Thursday would be soon enough to deal with all that, I told myself as I sat
through the interminable traffic light at the Silas Deane Highway. In the
meantime there was my Vista View stint to get through tomorrow, when I would
report to Ginny Preston what John
Harkness
had said.
I knew she would be frustrated at having her hands tied, but I was frankly
relieved that I wouldn’t be dragged into yet another of the investigations that
had cluttered my life for the last several years. Things were quite complicated
enough at the moment, which brought me back to Emma and her sudden interest in
motherhood. Whatever else tomorrow might bring, I promised myself it would
include a nice, long heart-to-heart with my daughter during which I would
persuade her to abandon the single motherhood whim.

Or not.

 
 
 
 

Six

 

After
the stretch of glorious autumn weather we had been enjoying, Wednesday’s damp
gloom came as an unwelcome surprise. Dark clouds spit rain on everyone
intermittently as we scuttled about our business under our umbrellas, at least
those of us who could find them.
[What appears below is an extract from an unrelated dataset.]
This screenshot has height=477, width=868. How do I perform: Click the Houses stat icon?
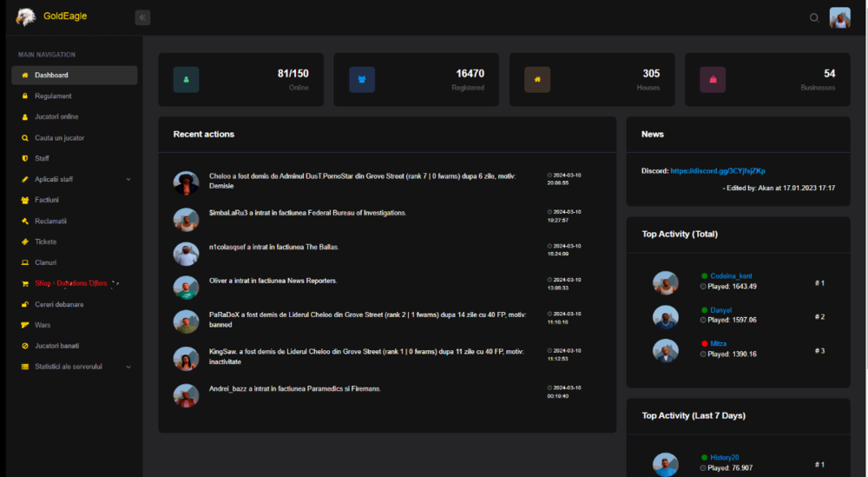[x=537, y=79]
As usual, mine was wherever I was not, in the
car when I was in the office and in the office when I was headed for Vista
View. My waterproof parka with a pull-up rain hood had been my smartest
wardrobe investment ever, I reflected as I hurried toward Building One from the
parking lot.

As
if to discourage further smugness on my part, a gust of wind snatched the hood
from my head, leaving my hair exposed to the rain while I wrestled with my
briefcase and the heavy door. As I muttered unattractive epithets, Bert
Rosenthal appeared at my side like a benign elf and held his sturdy umbrella over
me until I had safely negotiated the door, then followed me in. “Not Sir
Galahad, but the next best thing, eh, Gorgeous?” He dug his spectacles out of
his pocket and polished them with a handkerchief before popping them on.